Judging on your avi its certainly hampering your gains....


----------



## xpower (Jul 28, 2009)

kieren1234 said:


> Judging on your avi its certainly hampering your gains....


:laugh:


----------



## RyanClarke (May 7, 2009)

I dunno why people prescribe to this perfect sleep perfect eat perfect everything, you really think at 7 hours your muscle is only ninety percent repaired or grown, bollocks. I might be lucky to sleep four hours some nights and don't seem to suffer


----------



## scottish676 (Jun 30, 2009)

RyanClarke said:


> I dunno why people prescribe to this perfect sleep perfect eat perfect everything, you really think at 7 hours your muscle is only ninety percent repaired or grown, bollocks. I might be lucky to sleep four hours some nights and don't seem to suffer


 :thumbup1:

My point exactly mate.
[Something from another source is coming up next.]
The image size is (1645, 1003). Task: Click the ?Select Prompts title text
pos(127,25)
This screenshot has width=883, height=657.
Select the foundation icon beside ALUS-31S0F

We all know that sleep is important but 8 hours is just a number someone has plucked out the air and again it comes down to the person.

Pro bodybuilders get up every few hours to eat so they don't get 8 hours and they are huge.

I am yet to have a perfect "bodybuilding" day.......Eat all my meals at exactly the right time, push out all the reps I want in the gym and then sleep a solid uninterupted 8 hours sleep at the end of it all......life doesn't work that way I'm afraid


----------



## Guest (Sep 8, 2010)

If you do **** all all day, you won't need lots of sleep.

If you train like you should and work etc, you will need plenty sleep


----------



## Robw (Aug 29, 2009)

When i was at the bodypower expo this year it was actually a question i asked a Mr Cutler ( you may have heard of him.... :lol: :lol and he said to me that he is lucky to get 4 hours a night and has been that way his whole life and dont seem to have done him to much damage :thumb:


----------



## ChrisH (Dec 29, 2009)

kieren1234 said:


> Judging on your avi its certainly hampering your gains....


i just want to make sure i keep all muscle mass i HAVE (which isnt a lot as u can see)


----------



## Suprakill4 (Jul 11, 2008)

ChrisH said:


> i just want to make sure i keep all muscle mass i HAVE (which isnt a lot as u can see)


Yeah well hopefully it works out for you, you will be 4 stone before you know it!!


----------



## round 2 (Jan 14, 2010)

Wife had a baby couple of weeks ago im hopeing 4 is.

tbh I read somewhere sleeping little and often helps natural GH levels??


----------



## ChrisH (Dec 29, 2009)

kieren1234 said:


> Yeah well hopefully it works out for you, you will be 4 stone before you know it!!


mate i was 4 stone when i last weighed myself ( including that barbell ) so what hope have i got?


----------